"""

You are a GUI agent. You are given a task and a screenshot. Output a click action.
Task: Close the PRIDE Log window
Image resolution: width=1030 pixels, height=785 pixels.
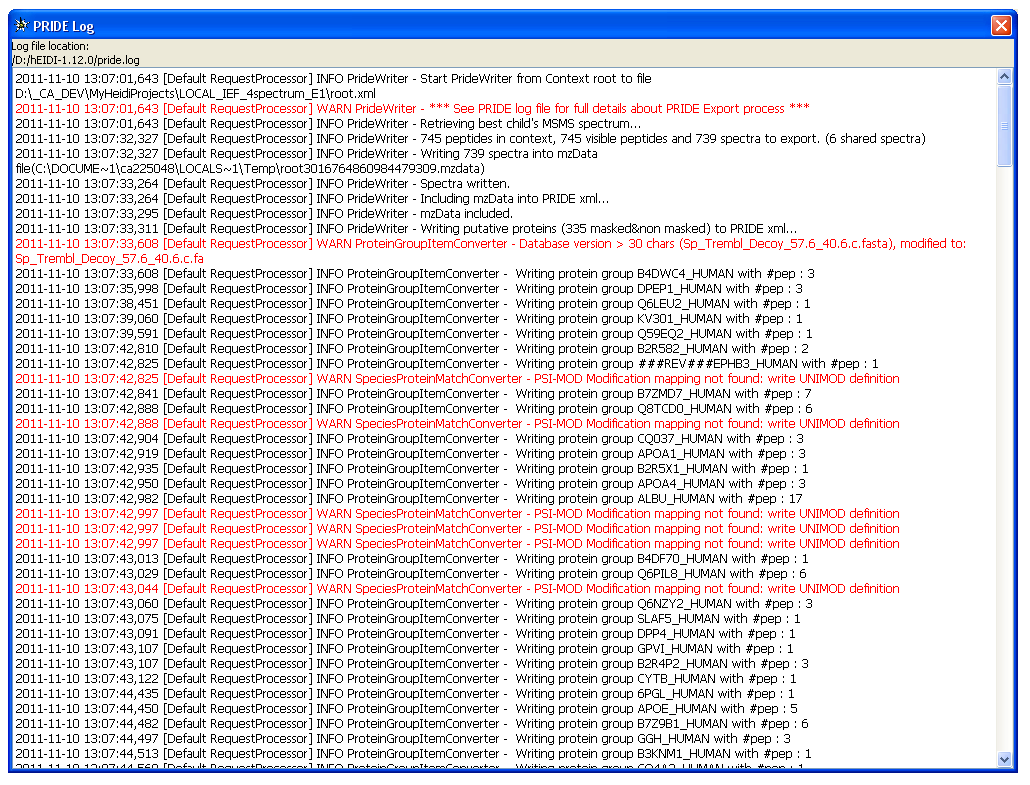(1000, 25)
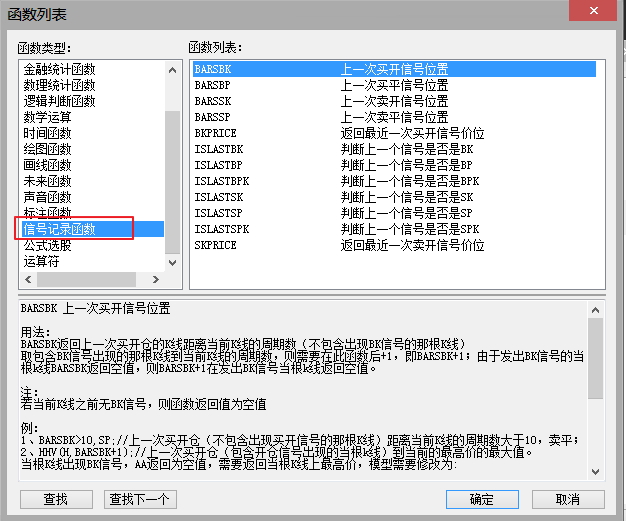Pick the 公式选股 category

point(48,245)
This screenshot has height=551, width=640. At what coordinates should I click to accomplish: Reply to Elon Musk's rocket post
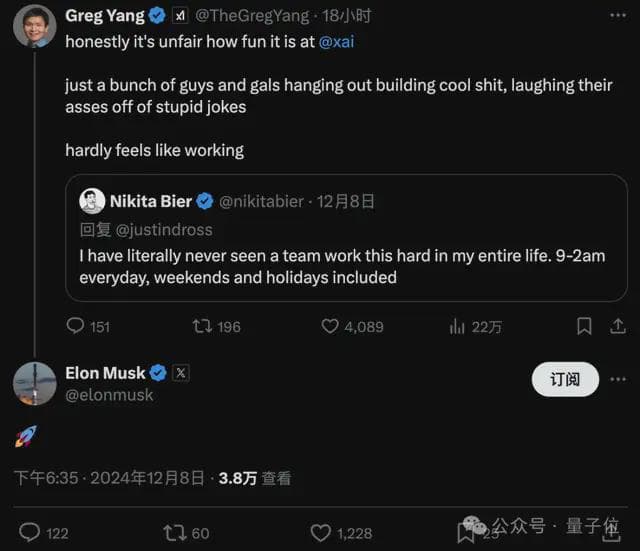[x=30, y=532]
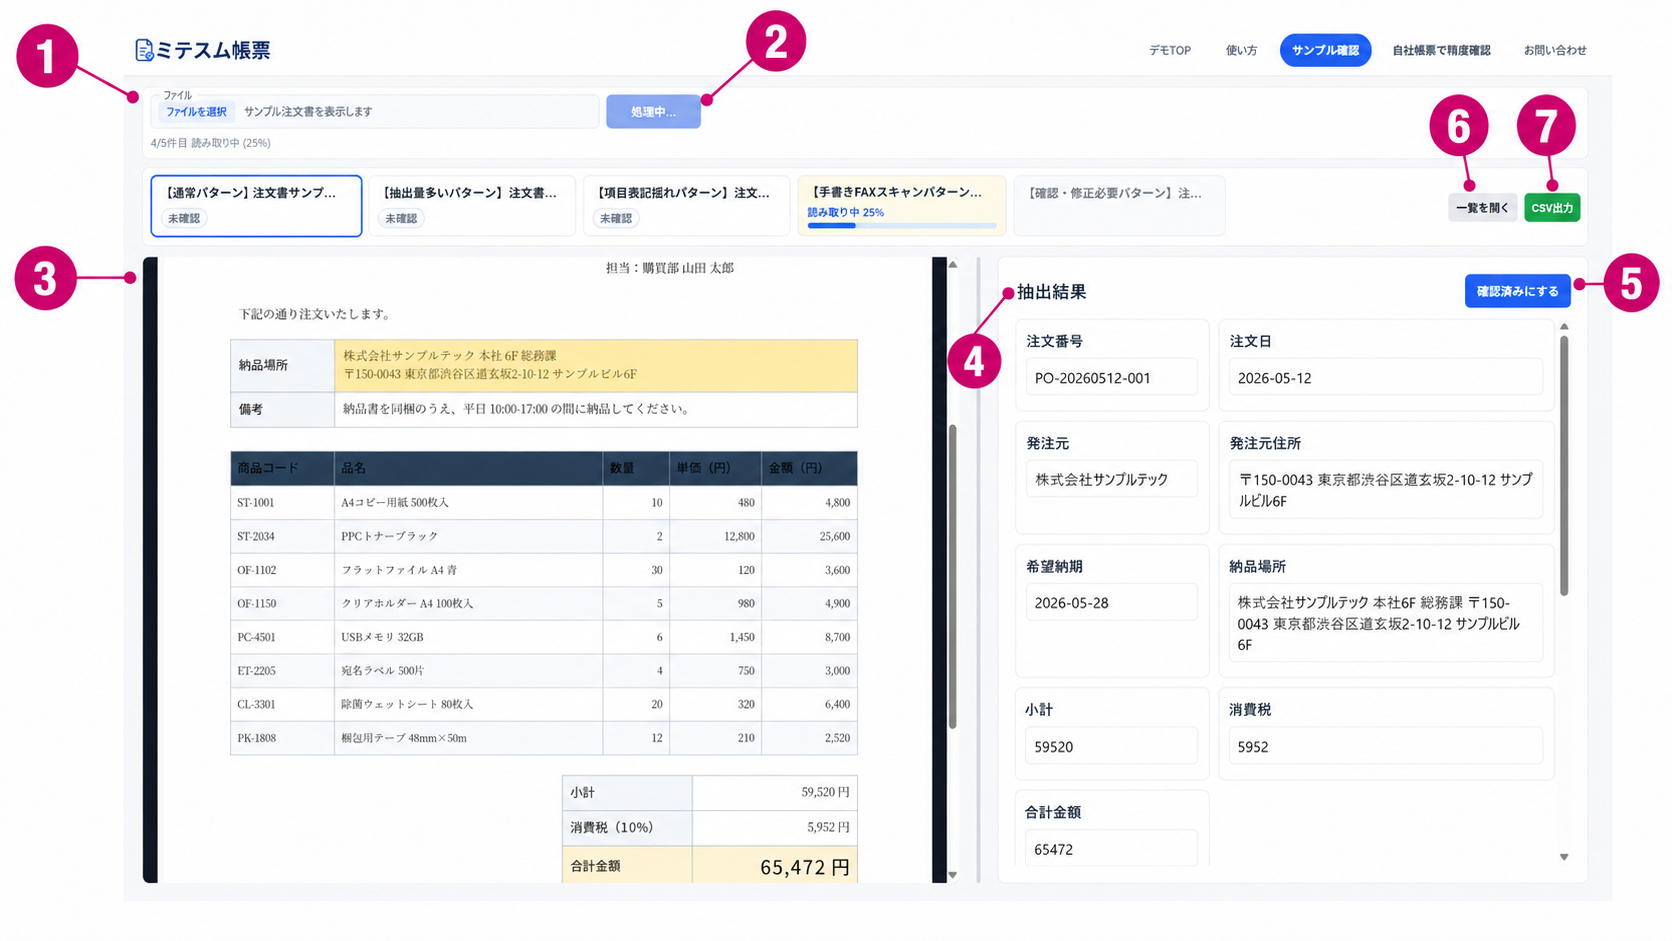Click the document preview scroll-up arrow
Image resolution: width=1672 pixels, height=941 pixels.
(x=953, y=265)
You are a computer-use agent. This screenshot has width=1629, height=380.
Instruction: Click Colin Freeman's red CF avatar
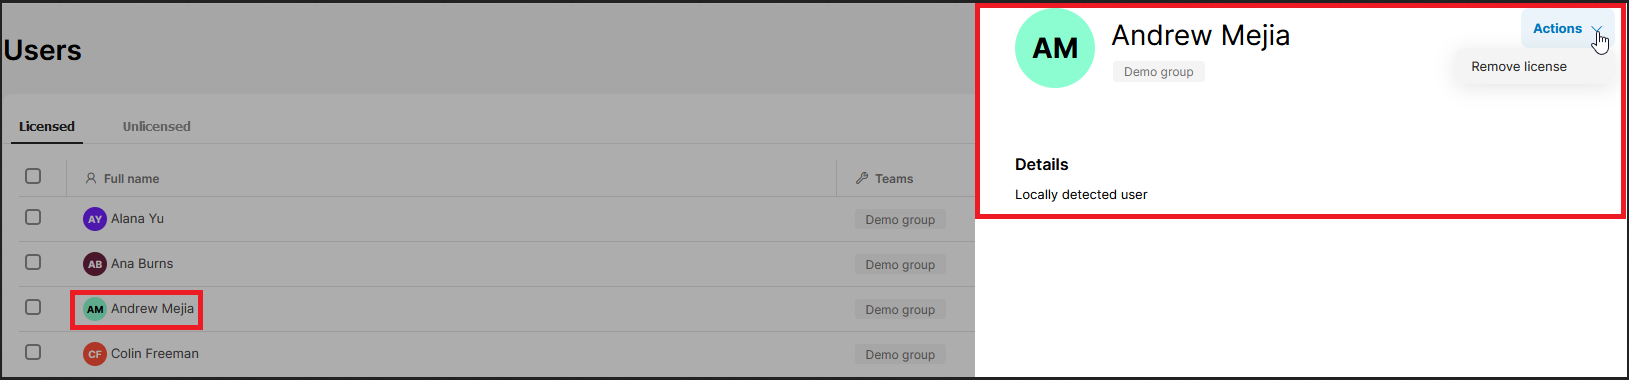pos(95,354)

"""

== Task to carry out ==
Print each entry precisely as written; the pictures stay out.

== Exercise answer ==
You are a GUI agent. You are given a task and a screenshot. Output a click action.
Task: Close the PRIDE Log window
Image resolution: width=1030 pixels, height=785 pixels.
(1000, 25)
Pick the 公式选股 category

point(48,245)
This screenshot has height=551, width=640. At what coordinates should I click to accomplish: Reply to Elon Musk's rocket post
[x=30, y=532]
Click the document preview scroll-up arrow
Image resolution: width=1672 pixels, height=941 pixels.
(x=953, y=265)
You are a computer-use agent. This screenshot has width=1629, height=380.
Instruction: Click Colin Freeman's red CF avatar
pos(95,354)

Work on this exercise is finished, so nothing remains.